## The problem
Starting from the first line below, repeat the data exactly through to the last.
^^^^^^^^^^^^^^^^
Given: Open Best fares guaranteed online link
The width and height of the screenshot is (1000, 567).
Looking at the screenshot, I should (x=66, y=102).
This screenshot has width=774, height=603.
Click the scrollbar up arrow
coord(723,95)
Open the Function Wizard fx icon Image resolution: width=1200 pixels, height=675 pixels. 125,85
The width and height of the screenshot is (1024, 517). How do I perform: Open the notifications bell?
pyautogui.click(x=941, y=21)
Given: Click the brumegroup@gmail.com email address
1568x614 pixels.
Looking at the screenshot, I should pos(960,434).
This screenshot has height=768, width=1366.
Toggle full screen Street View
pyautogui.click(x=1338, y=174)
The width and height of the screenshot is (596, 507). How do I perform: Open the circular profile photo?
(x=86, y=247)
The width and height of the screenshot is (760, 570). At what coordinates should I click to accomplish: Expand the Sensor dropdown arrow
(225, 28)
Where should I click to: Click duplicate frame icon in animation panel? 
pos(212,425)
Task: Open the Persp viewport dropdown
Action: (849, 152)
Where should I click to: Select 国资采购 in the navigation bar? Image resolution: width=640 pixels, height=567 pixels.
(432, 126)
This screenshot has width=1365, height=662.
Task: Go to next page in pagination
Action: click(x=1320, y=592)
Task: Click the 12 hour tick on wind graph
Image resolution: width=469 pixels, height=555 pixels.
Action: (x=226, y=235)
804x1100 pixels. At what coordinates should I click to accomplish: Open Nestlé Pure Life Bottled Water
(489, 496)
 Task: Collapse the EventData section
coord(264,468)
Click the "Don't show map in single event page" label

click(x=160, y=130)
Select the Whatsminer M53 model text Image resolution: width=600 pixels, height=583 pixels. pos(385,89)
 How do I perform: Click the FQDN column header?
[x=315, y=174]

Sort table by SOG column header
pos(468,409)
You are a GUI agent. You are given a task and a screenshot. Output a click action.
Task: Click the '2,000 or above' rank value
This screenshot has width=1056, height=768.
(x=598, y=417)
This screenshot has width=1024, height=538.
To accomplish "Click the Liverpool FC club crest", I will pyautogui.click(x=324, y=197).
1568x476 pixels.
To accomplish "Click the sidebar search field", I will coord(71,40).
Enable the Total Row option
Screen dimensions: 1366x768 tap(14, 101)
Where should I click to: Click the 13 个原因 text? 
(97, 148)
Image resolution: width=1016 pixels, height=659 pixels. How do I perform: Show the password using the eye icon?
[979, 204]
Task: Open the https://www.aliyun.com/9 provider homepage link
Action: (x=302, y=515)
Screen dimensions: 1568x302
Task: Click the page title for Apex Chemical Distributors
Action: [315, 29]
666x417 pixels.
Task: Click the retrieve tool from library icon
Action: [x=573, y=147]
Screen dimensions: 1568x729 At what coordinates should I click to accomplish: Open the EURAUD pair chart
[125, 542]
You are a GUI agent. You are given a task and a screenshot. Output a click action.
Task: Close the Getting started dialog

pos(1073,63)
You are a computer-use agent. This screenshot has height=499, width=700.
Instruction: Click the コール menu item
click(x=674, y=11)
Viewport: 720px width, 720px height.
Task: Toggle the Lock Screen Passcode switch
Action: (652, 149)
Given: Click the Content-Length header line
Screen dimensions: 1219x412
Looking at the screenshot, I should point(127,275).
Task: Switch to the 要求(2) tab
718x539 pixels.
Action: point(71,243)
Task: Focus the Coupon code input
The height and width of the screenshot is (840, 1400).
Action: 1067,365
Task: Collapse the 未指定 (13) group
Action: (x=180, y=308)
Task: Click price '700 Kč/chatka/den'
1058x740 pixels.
^^^^^^^^^^^^^^^^
## Answer box
Given: Open Best fares guaranteed online link
The width and height of the screenshot is (1000, 567).
Looking at the screenshot, I should (x=66, y=102).
This screenshot has width=774, height=603.
Click the scrollbar up arrow
coord(723,95)
Open the Function Wizard fx icon Image resolution: width=1200 pixels, height=675 pixels. 125,85
The width and height of the screenshot is (1024, 517). How do I perform: Open the notifications bell?
pyautogui.click(x=941, y=21)
Given: Click the brumegroup@gmail.com email address
1568x614 pixels.
Looking at the screenshot, I should pos(960,434).
This screenshot has height=768, width=1366.
Toggle full screen Street View
pyautogui.click(x=1338, y=174)
The width and height of the screenshot is (596, 507). How do I perform: Open the circular profile photo?
(x=86, y=247)
The width and height of the screenshot is (760, 570). At what coordinates should I click to accomplish: Expand the Sensor dropdown arrow
(225, 28)
Where should I click to: Click duplicate frame icon in animation panel? 
pos(212,425)
Task: Open the Persp viewport dropdown
Action: (849, 152)
Where should I click to: Select 国资采购 in the navigation bar? Image resolution: width=640 pixels, height=567 pixels.
(432, 126)
This screenshot has width=1365, height=662.
Task: Go to next page in pagination
Action: click(x=1320, y=592)
Task: Click the 12 hour tick on wind graph
Image resolution: width=469 pixels, height=555 pixels.
Action: (x=226, y=235)
804x1100 pixels. At what coordinates should I click to accomplish: Open Nestlé Pure Life Bottled Water
(489, 496)
 Task: Collapse the EventData section
coord(264,468)
Click the "Don't show map in single event page" label

click(x=160, y=130)
Select the Whatsminer M53 model text Image resolution: width=600 pixels, height=583 pixels. pos(385,89)
 How do I perform: Click the FQDN column header?
[x=315, y=174]

Sort table by SOG column header
pos(468,409)
You are a GUI agent. You are given a task and a screenshot. Output a click action.
Task: Click the '2,000 or above' rank value
This screenshot has width=1056, height=768.
(x=598, y=417)
This screenshot has width=1024, height=538.
To accomplish "Click the Liverpool FC club crest", I will pyautogui.click(x=324, y=197).
1568x476 pixels.
To accomplish "Click the sidebar search field", I will coord(71,40).
Enable the Total Row option
Screen dimensions: 1366x768 tap(14, 101)
Where should I click to: Click the 13 个原因 text? 
(97, 148)
Image resolution: width=1016 pixels, height=659 pixels. How do I perform: Show the password using the eye icon?
[979, 204]
Task: Open the https://www.aliyun.com/9 provider homepage link
Action: (x=302, y=515)
Screen dimensions: 1568x302
Task: Click the page title for Apex Chemical Distributors
Action: [315, 29]
666x417 pixels.
Task: Click the retrieve tool from library icon
Action: [x=573, y=147]
Screen dimensions: 1568x729 At what coordinates should I click to accomplish: Open the EURAUD pair chart
[125, 542]
You are a GUI agent. You are given a task and a screenshot. Output a click action.
Task: Close the Getting started dialog

pos(1073,63)
You are a computer-use agent. This screenshot has height=499, width=700.
Instruction: Click the コール menu item
click(x=674, y=11)
Viewport: 720px width, 720px height.
Task: Toggle the Lock Screen Passcode switch
Action: (652, 149)
Given: Click the Content-Length header line
Screen dimensions: 1219x412
Looking at the screenshot, I should point(127,275).
Task: Switch to the 要求(2) tab
718x539 pixels.
Action: point(71,243)
Task: Focus the Coupon code input
The height and width of the screenshot is (840, 1400).
Action: 1067,365
Task: Collapse the 未指定 (13) group
Action: (x=180, y=308)
Task: Click price '700 Kč/chatka/den'
1058x740 pixels.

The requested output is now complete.